Specific immunotherapy with food allergens is not yet available. There are on-going studies attempting to develop oral tolerance in those with food allergies. There has been some initial success, but no treatment can yet be offered to sufferers in clinical practice.
Tips and tricks
- Write the allergy-causing foods on a “visiting card” and hand to restaurant staff when ordering.
- Before holidays, have these cards translated into the local language and take them with you.
- When invited round to friends and family, either tell the hosts exactly about your allergy or offer to take something allergen-free with you.
- Check lists of ingredients of familiar foods before buying. The recipes can be changed at any time. If you are not sure, the manufacturers or wholesalers will be glad to provide information. Their contact details can be found on the packaging.
- When shopping, look out for products with the Allergy Seal of Quality, these are particularly suitable for people with allergies and intolerances and are recommended by aha! Swiss Allergy Centre.
Facts and figures
- Chicken eggs are the most common trigger of food allergy in children, especially between the ages of two and three.
- Chicken eggs are one of the most common causes of anaphylaxis in children below the age of six.
- Chicken eggs are the trigger in only 4% of cases of food allergy in adults.
Egg allergy: FAQs
What is lysozyme?
Lysozyme is extracted from chicken eggs and used as an antibacterial agent in different ripened cheeses (e.g. Grana Padano) – but not in Switzerland. The Swiss cheese industry has voluntarily undertaken not to use lysozyme in cheese production. Swiss cheeses such as Sbrinz are therefore a good alternative for anyone with an egg allergy.
Should I be vaccinated if I have an egg allergy?
Only a few vaccines, such as those for influenza and yellow fever, still contain chicken egg. However, this is in such tiny trace amounts that their allergenic potential is extremely low. Only those with a severe egg allergy should be assessed by an allergy specialist prior to vaccination for yellow fever or influenza. It is only in rare cases that any others with an egg allergy should not be vaccinated.
Are cooked eggs better tolerated than raw eggs?
Eggs contain both heat sensitive and heat stable allergens.
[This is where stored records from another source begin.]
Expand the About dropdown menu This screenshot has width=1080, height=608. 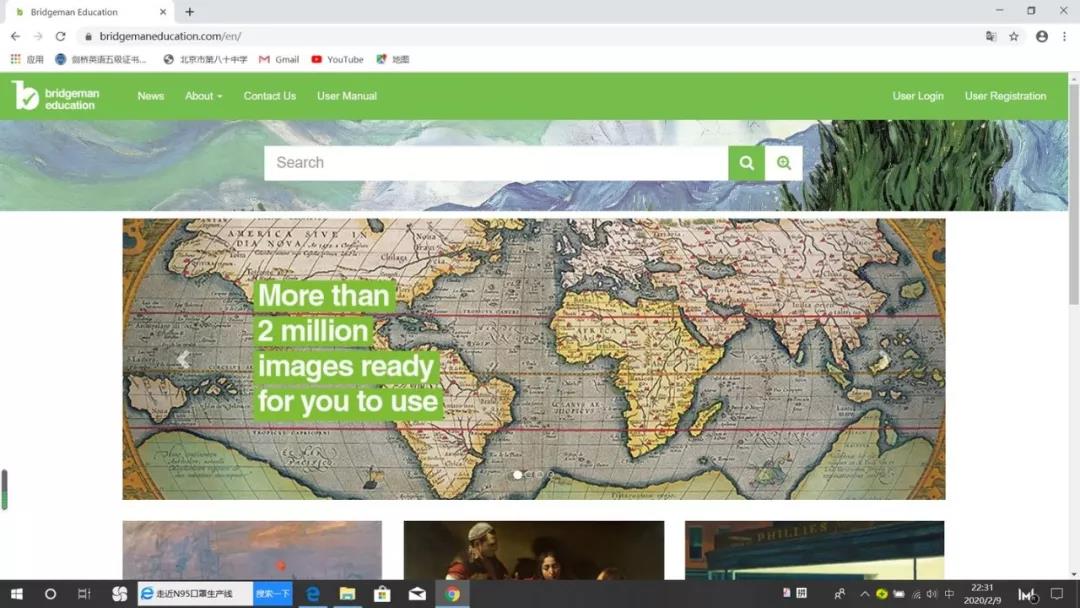coord(203,96)
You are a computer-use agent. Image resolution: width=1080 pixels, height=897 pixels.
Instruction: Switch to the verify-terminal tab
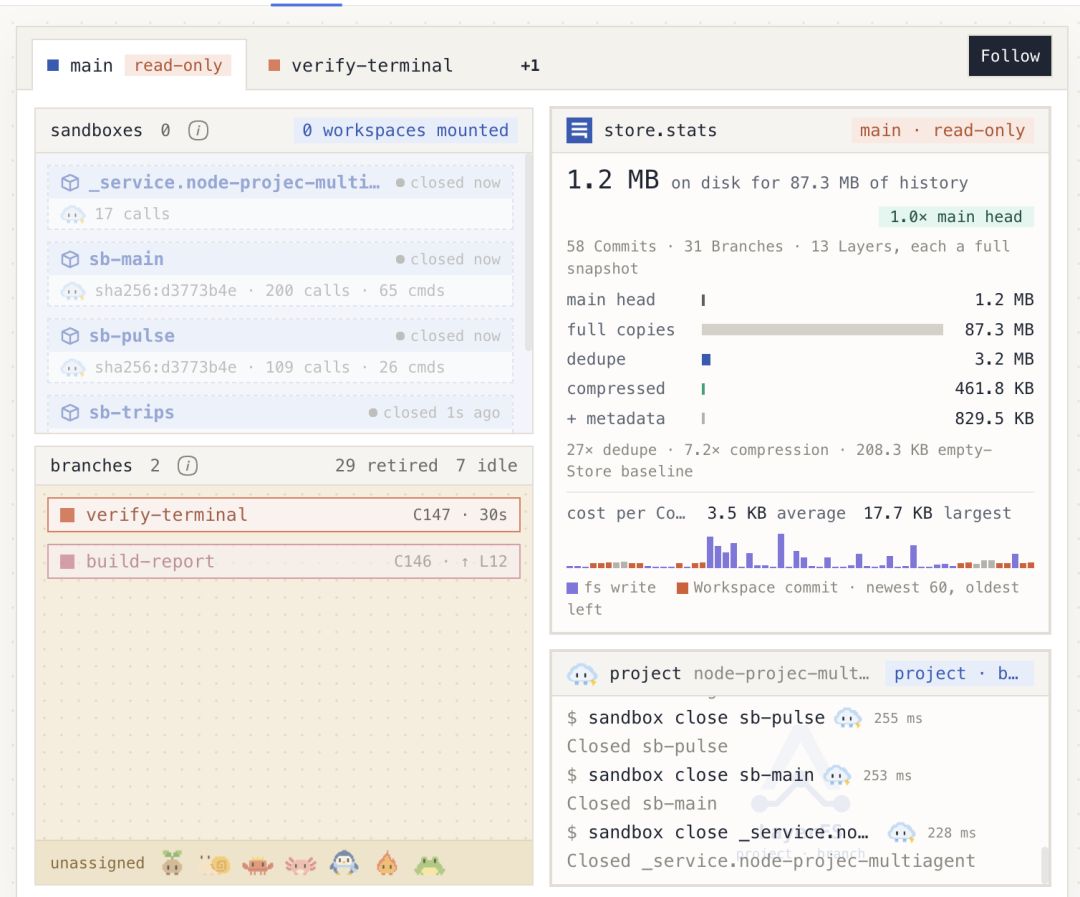point(360,65)
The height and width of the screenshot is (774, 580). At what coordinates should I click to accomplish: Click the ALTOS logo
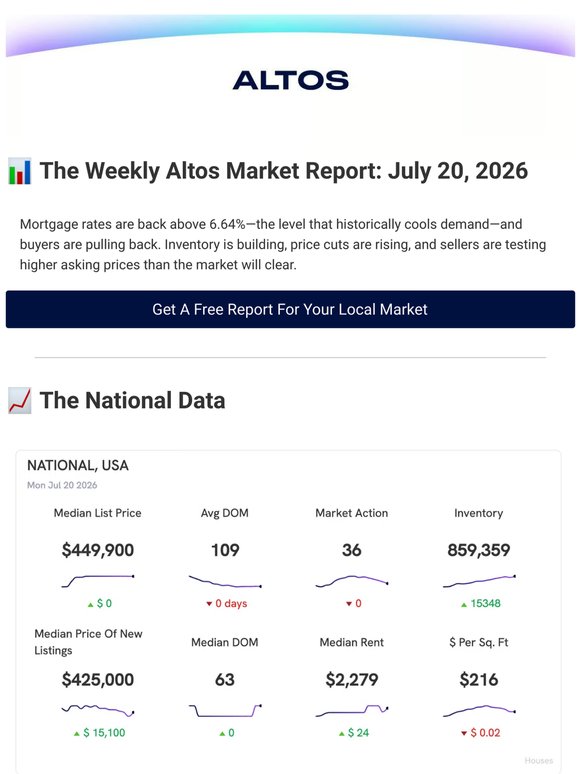pos(290,80)

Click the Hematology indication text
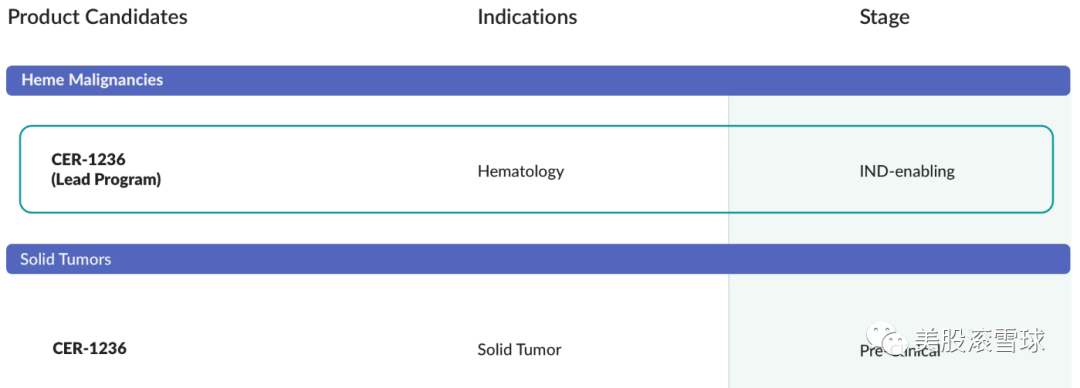521,172
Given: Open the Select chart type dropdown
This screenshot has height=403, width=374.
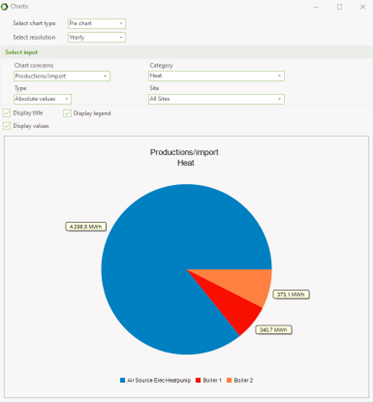Looking at the screenshot, I should [97, 23].
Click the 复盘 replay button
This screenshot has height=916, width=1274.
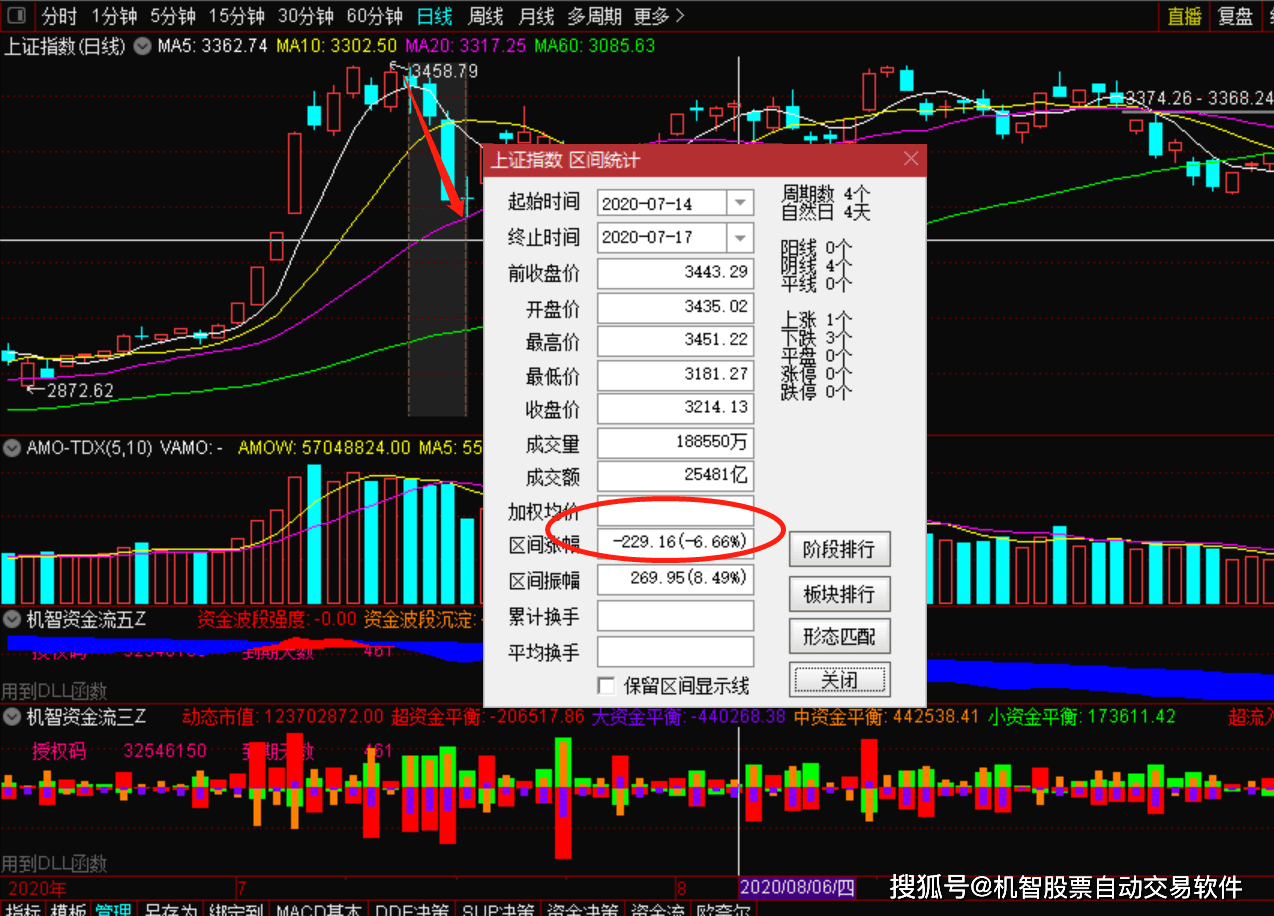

Depending on the allergen trigger, sufferers can tolerate eggs in well or thoroughly cooked or baked form (at least 180oC). This should be tested only under medical supervision
Is it safe for me to eat vegan products?
Vegan labelled products may contain traces of egg. Whether they can be tolerated or not depends on the individual tolerance level of the egg allergy sufferer.
Must I give up eating eggs and products containing egg for the rest of my life?
Chicken egg allergies typically occur in infancy and early childhood and in most cases are outgrown by school age. An annual check with an allergy specialist is recommended. Adults with an egg allergy, on the hand, usually have to give up eggs for the rest of their lives.
Can the eggs of other birds (e.g. ducks, ostrich, quail...) be eaten by those with a chicken egg allergy?
No. The proteins in chicken eggs resemble those in the eggs of ducks, geese, quail and other birds and hens. Those who have an allergic reaction to chicken eggs are therefore also unable to tolerate the eggs of other birds. This can be tested with the help of an allergy specialist.
Is it possible to become desensitised to chicken eggs?
Much research is currently being conducted on oral desensitisation to chicken eggs. The aim of the treatment is to gradually accustom the immune system to egg white, so that eggs can be consumed without any allergy symptoms. The treatment is not yet generally available to sufferers in clinical practice. Under no circumstances should such a treatment be attempted independently at home.